Counsel did not say what that question of law was, but a question of law had been stated in the petition of intervention to the following effect, namely: That Odelie Zebriska, by reason of her warranty as heir of her father, Wm. Zebriska, the city’s vendor, was estopped from pretending to possession as against the city, and that therefore her possession, no matter how much it may have been as a matter of fact for herself, had to be held to have been as a matter of law for the city, and hence that the city, and not she, had been in possession of the property during her occupancy of it. [1079]*1079That contention derives some color from the declaration of article 2476, Civ. Code, that “the object of warranty is the buyer’s peaceable possession” of the thing sold. The obligation of maintaining the vendee in peaceable possession would seem to be inconsistent with any attempt on the part of the vendor to dispossess the vendee and keep him out of possession during the prescriptive period. But this article 2476 must be read in conjunction with article 2502:

“That warranty should have existence it is necessary that the right of the person evicting should have existed before the sale.”

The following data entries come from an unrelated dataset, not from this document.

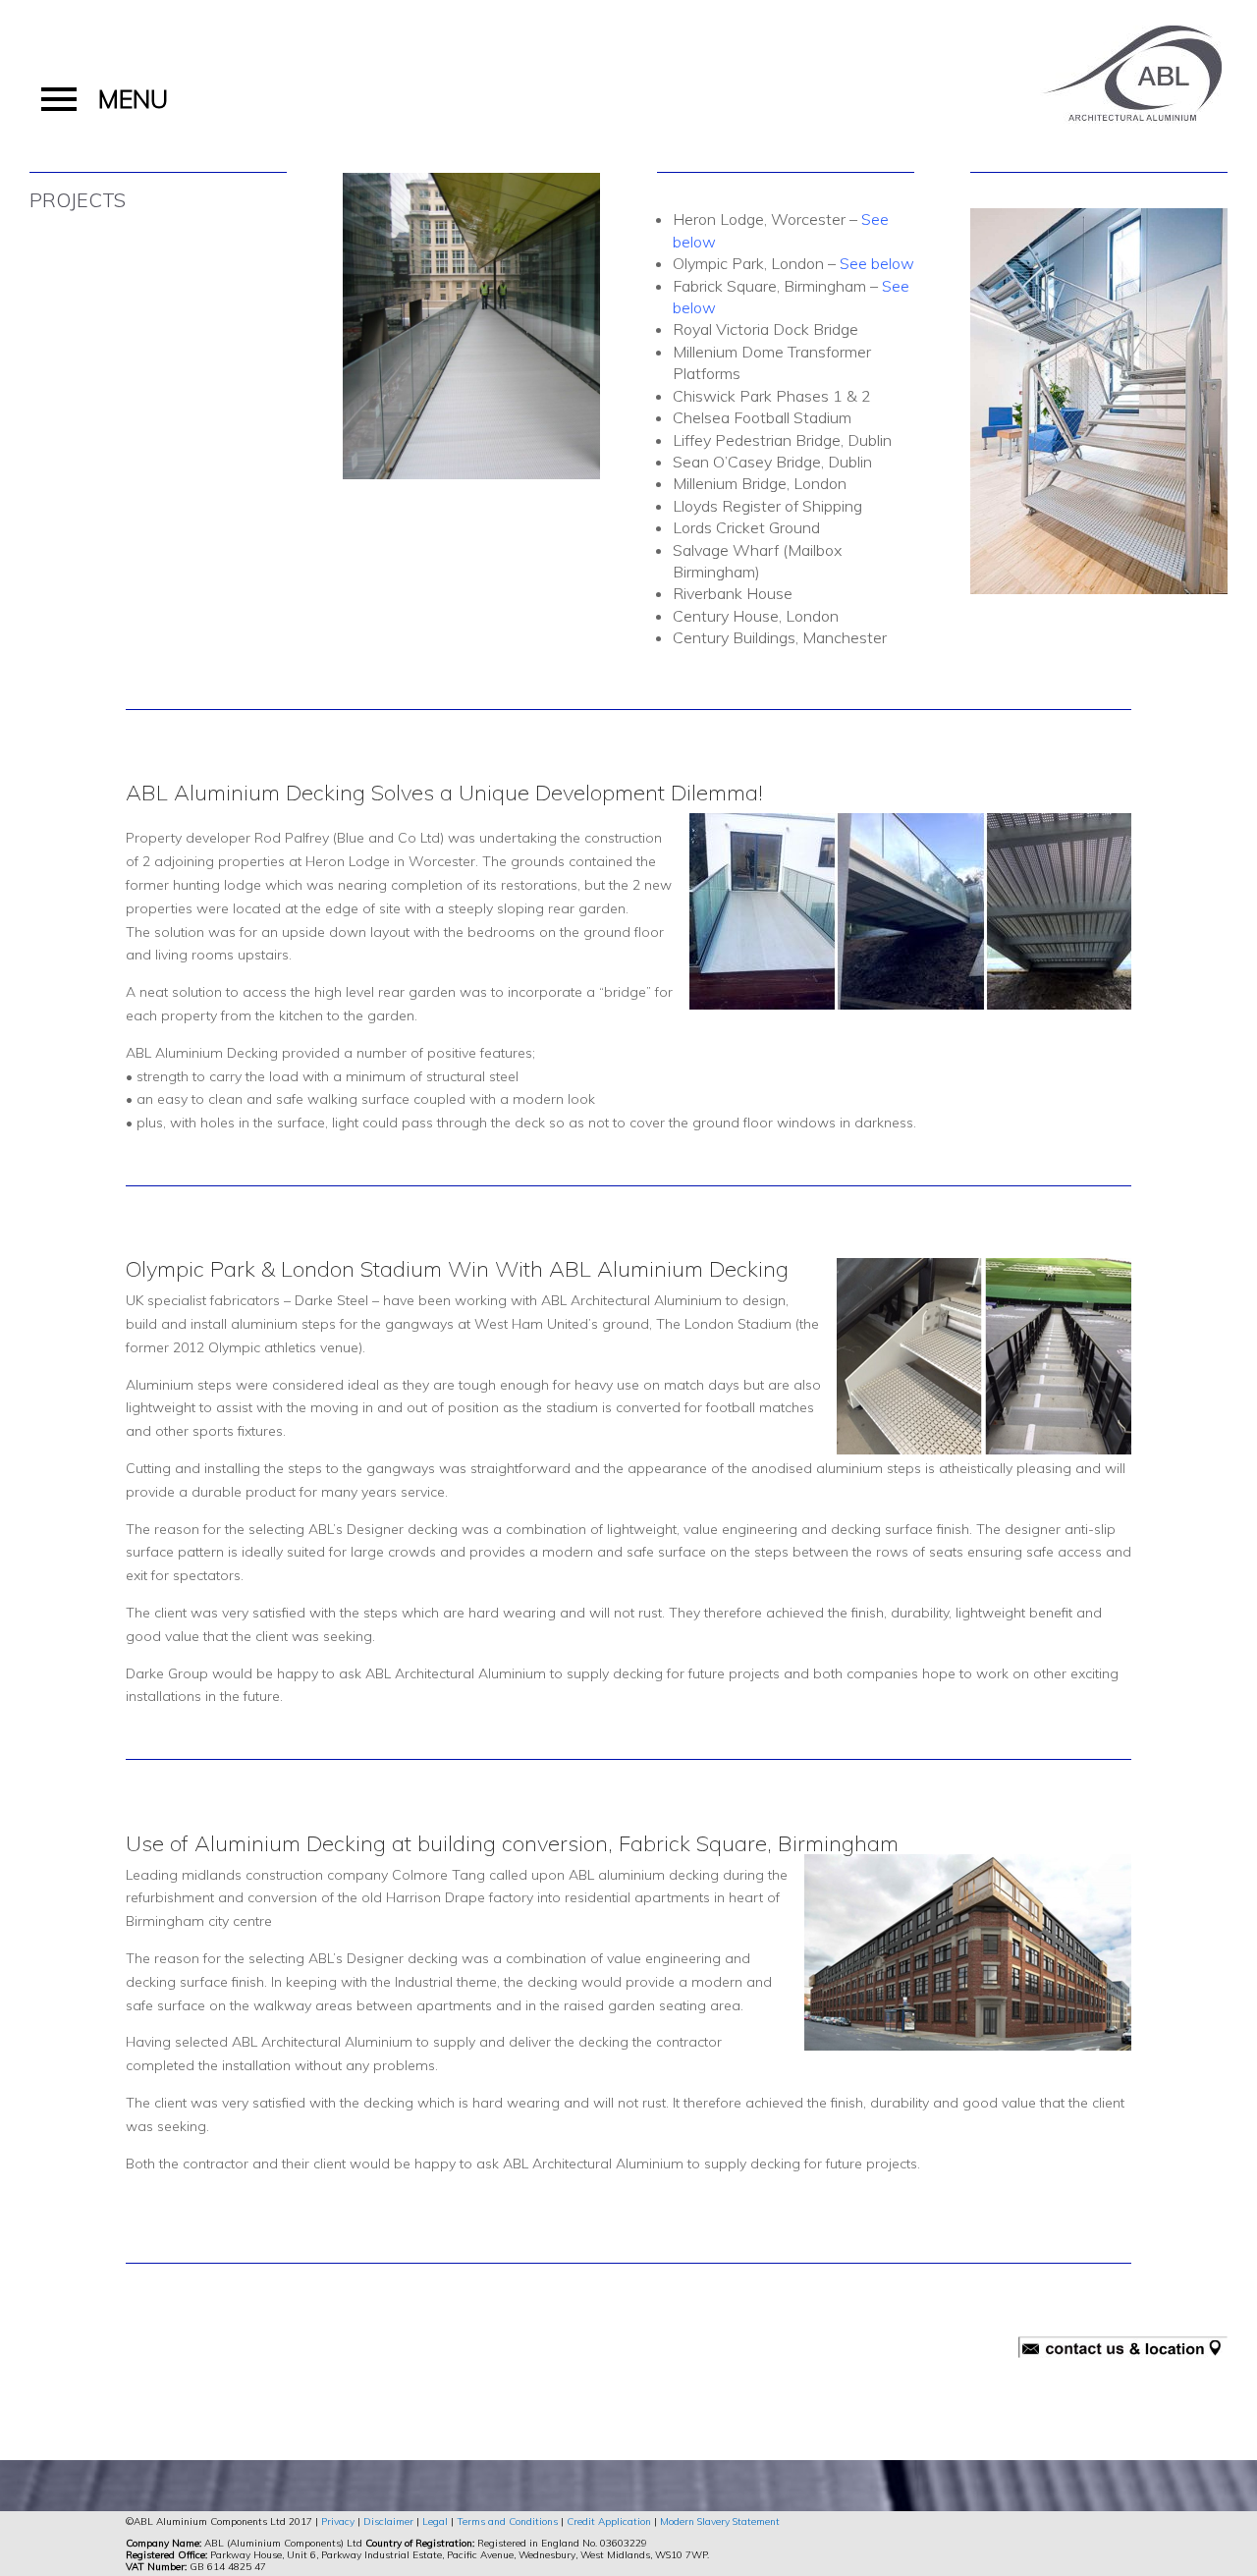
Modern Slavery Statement (720, 2521)
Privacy (338, 2521)
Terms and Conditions (507, 2521)
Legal (435, 2521)
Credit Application (609, 2521)
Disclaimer (388, 2521)
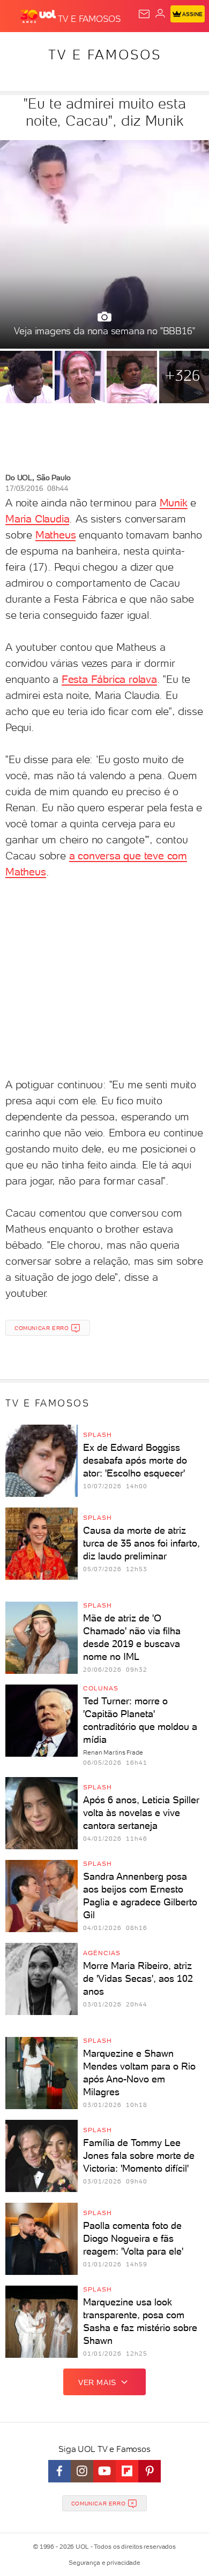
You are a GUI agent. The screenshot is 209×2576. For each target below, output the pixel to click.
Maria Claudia (37, 518)
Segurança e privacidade (104, 2562)
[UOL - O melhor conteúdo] (39, 16)
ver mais (97, 2382)
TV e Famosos (104, 55)
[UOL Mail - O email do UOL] (144, 13)
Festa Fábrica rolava (109, 679)
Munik (174, 502)
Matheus (55, 534)
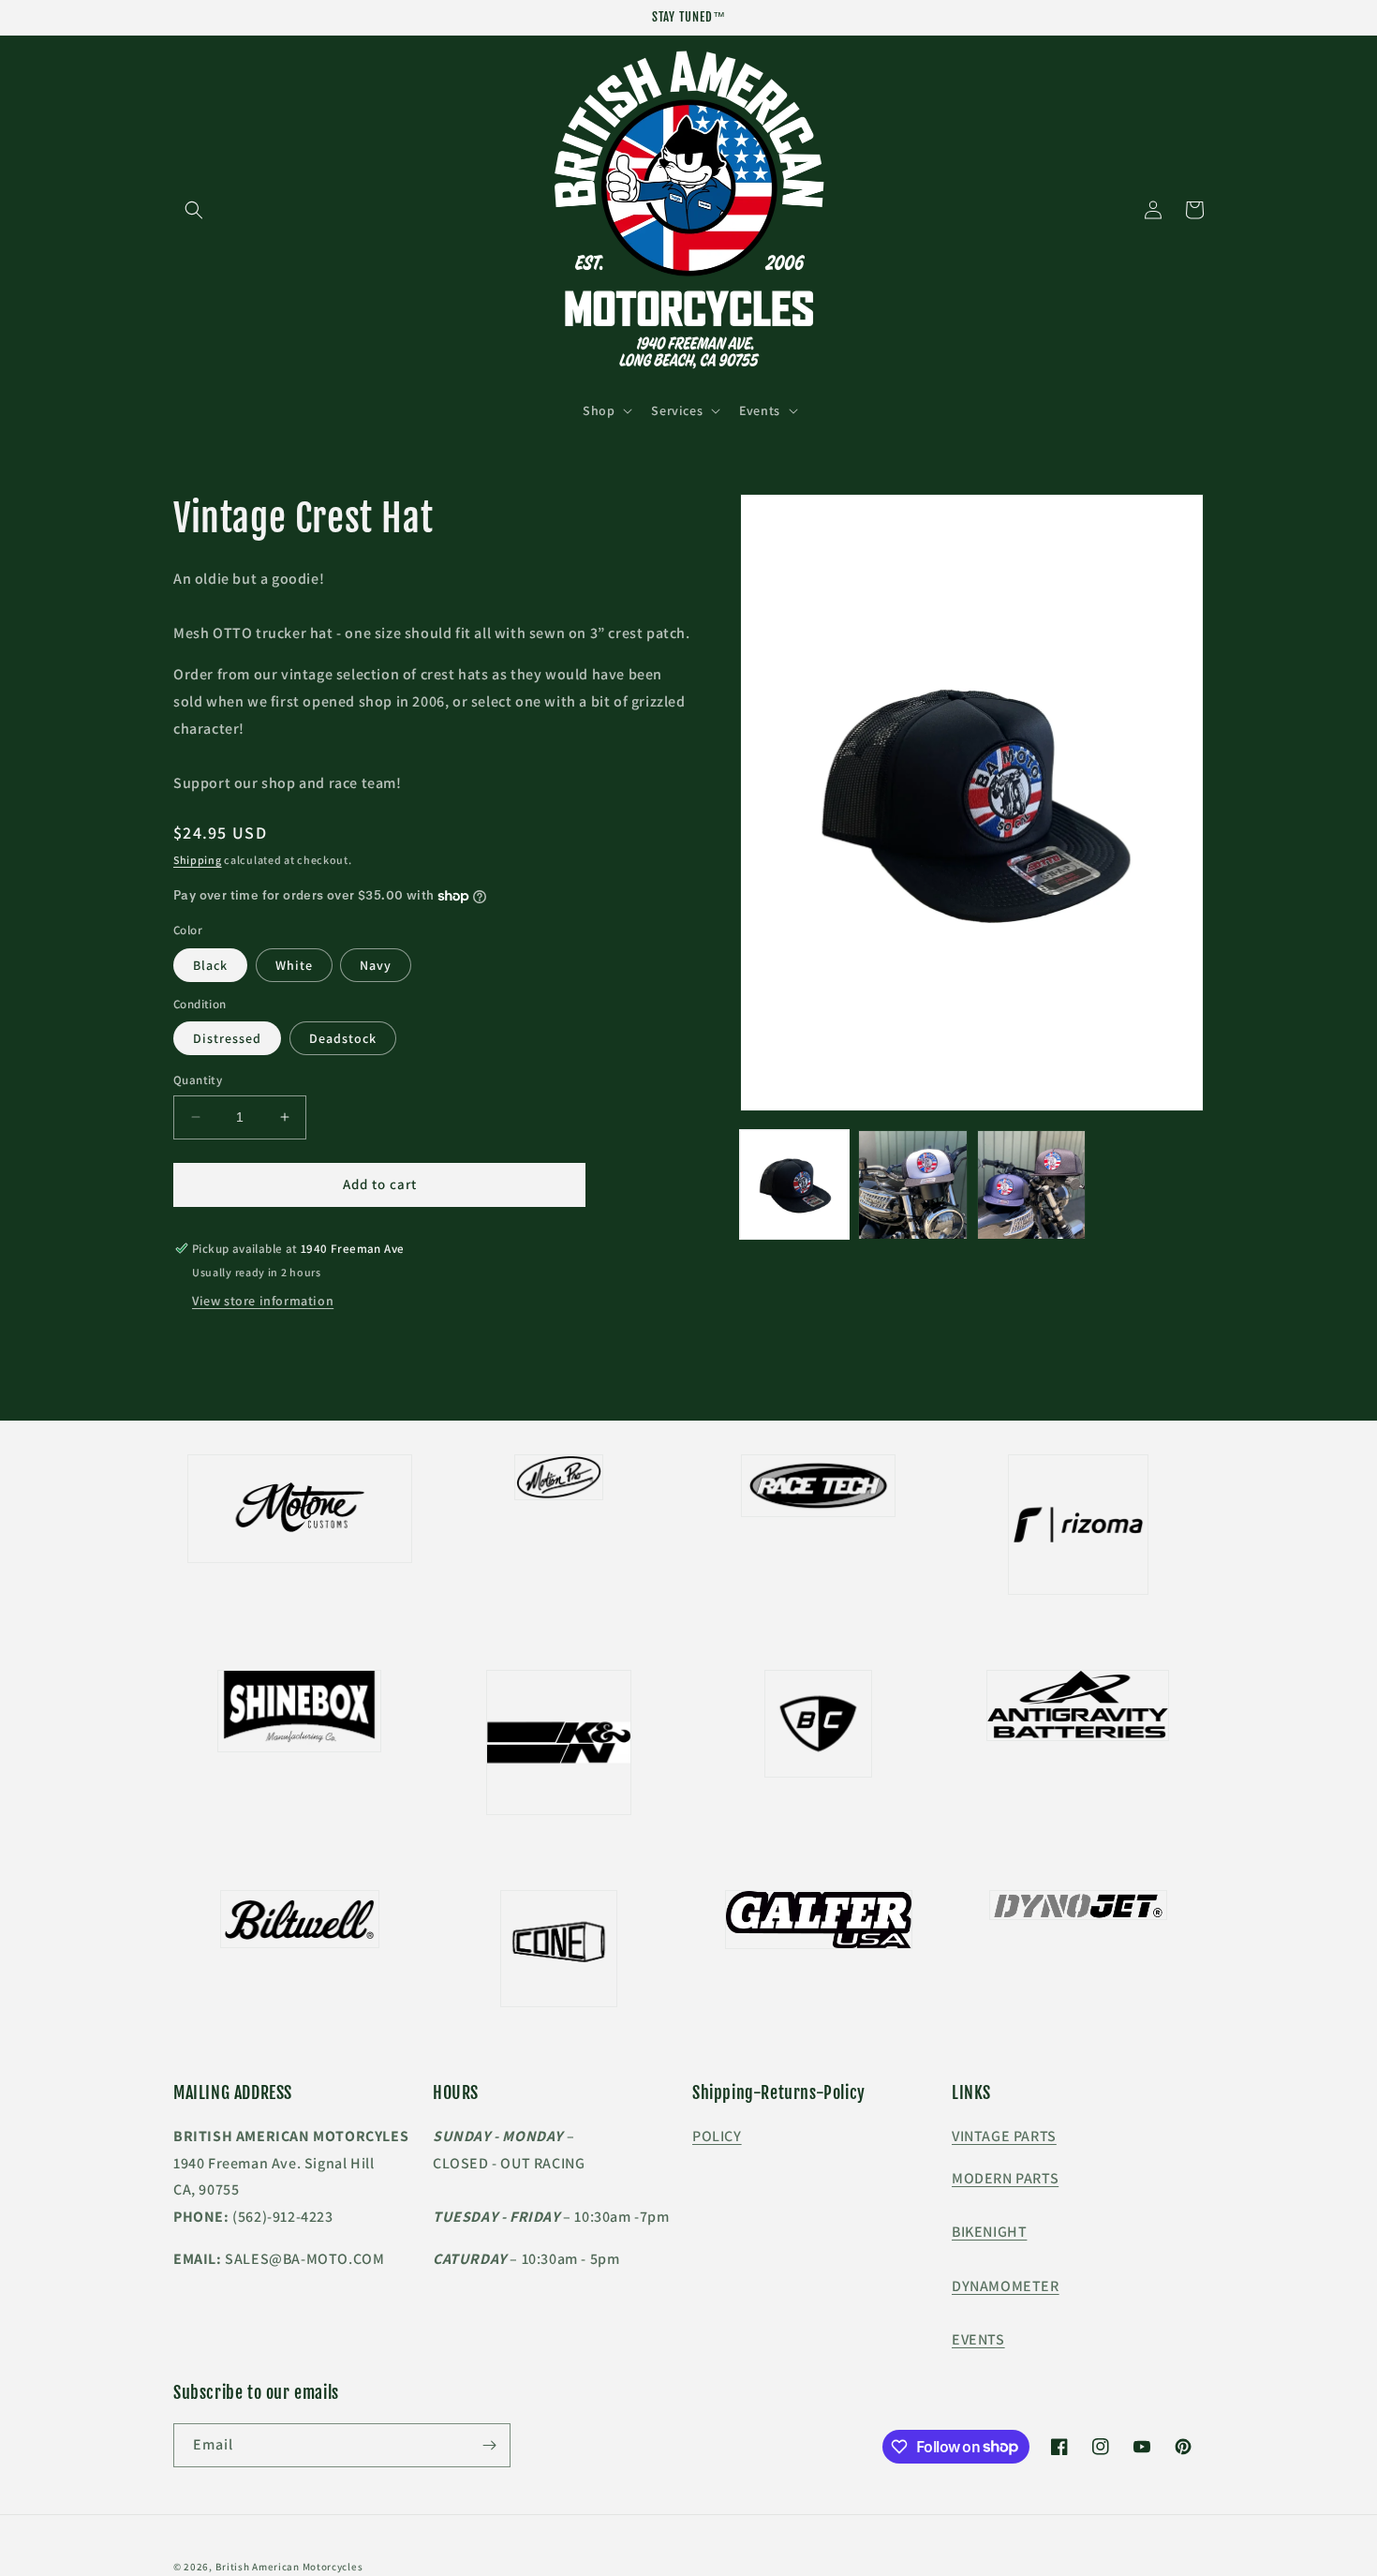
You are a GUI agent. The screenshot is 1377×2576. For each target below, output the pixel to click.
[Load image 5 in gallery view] (1031, 1184)
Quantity (197, 1080)
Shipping (197, 860)
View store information (262, 1300)
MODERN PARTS (1005, 2178)
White (294, 965)
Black (210, 965)
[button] (194, 210)
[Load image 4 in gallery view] (912, 1184)
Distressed (227, 1038)
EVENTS (978, 2339)
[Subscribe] (489, 2445)
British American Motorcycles (289, 2566)
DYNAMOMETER (1005, 2286)
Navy (376, 965)
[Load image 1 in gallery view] (794, 1184)
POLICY (717, 2136)
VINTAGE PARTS (1004, 2136)
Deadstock (343, 1038)
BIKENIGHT (989, 2231)
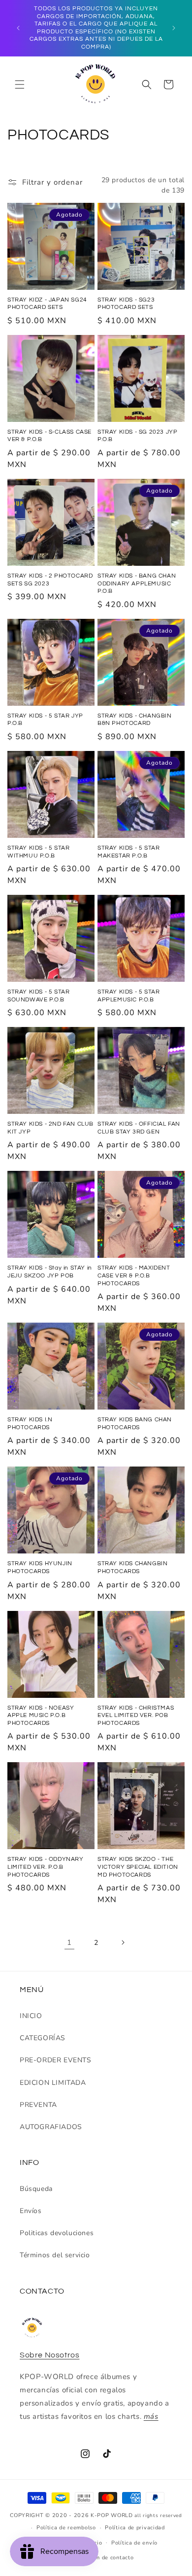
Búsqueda (36, 2188)
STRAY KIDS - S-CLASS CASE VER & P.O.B (49, 436)
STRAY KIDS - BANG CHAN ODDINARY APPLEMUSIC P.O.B (136, 583)
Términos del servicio (55, 2255)
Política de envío (134, 2543)
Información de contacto (100, 2557)
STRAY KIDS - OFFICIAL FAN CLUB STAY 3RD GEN (138, 1128)
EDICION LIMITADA (53, 2082)
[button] (20, 84)
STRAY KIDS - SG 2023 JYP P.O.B (137, 436)
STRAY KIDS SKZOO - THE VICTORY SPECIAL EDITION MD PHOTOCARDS (137, 1867)
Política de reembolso (66, 2527)
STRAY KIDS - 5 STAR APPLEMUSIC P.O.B (128, 996)
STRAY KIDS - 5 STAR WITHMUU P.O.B (38, 852)
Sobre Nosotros (49, 2355)
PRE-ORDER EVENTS (56, 2060)
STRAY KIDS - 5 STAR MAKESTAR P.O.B (128, 852)
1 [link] (69, 1942)
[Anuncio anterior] (18, 28)
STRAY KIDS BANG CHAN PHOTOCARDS (134, 1423)
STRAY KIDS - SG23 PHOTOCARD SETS (126, 304)
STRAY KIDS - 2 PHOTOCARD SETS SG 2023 (50, 580)
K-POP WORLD (112, 2515)
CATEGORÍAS (42, 2038)
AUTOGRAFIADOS (51, 2127)
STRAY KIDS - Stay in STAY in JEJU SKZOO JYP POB (49, 1272)
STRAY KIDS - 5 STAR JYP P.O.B (45, 720)
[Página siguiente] (122, 1942)
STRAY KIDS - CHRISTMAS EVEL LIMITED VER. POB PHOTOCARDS (135, 1715)
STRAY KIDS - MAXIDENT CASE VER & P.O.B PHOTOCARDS (133, 1275)
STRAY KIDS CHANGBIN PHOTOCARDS (132, 1567)
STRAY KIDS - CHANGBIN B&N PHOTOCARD (134, 720)
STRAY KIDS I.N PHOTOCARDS (29, 1423)
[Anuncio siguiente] (174, 28)
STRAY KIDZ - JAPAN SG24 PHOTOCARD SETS (47, 304)
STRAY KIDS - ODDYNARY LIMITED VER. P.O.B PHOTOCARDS (45, 1867)
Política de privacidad (134, 2527)
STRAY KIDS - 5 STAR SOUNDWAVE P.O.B (38, 996)
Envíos (31, 2211)
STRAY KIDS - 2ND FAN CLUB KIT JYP (50, 1128)
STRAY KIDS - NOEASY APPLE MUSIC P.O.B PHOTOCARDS (40, 1715)
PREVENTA (38, 2104)
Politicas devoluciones (57, 2233)
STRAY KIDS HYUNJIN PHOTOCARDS (39, 1567)
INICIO (31, 2016)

In other words, so long as no one gainsays the perfect validity of the title conveyed, there can be no question of warranty. From this the conclusion is unavoidable that where the vendor, without disputing the perfect validity of the title which he has conveyed, and without in any way pretending to title, seeks to reacquire by prescription the property he has sold, and to that end takes possession of it, as any other trespasser might do, there • can be no question of warranty. Doubtless such a proceeding would be morally wrong, just as it is morally wrong for the trespasser to oust the true owner by violence and hold possession by force; but the prescription of 10 years for movables and 30 years for immovables dispenses with good faith — extends the shield of its protection as readily over the trespasser and the thief as over the honest possessor. And, besides, the moral wrong is not greater for the vendor, while keeping the price, to seek to reacquire the property by prescription, than it is for the purchaser, while keeping the property, to use the same means for avoiding payment of the notes he has given for the price.

In the case of Roe v. Bundy’s Heirs, 45 La. Ann. 398, 12 South. 759, this court said that the vendor is not precluded from reacquiring by prescription the property he has sold.

Realizing, doubtless, the weakness of this-ground of warranty, the learned counsel for the city have said not a word about it in. their brief, but have argued as follows: That. Wm. Zebriska never delivered possession to the city, but continued in possession until his death, when the possession passed by inheritance to his daughter, Odelie Zebriska,. who continued it unchanged to the present day, and that a vendor who continues in possession of the property he has sold must be held as a matter of law to do so in the-name of and for the account of his vendee;, that is to say, to hold by a precarious possession, such as cannot serve for prescription.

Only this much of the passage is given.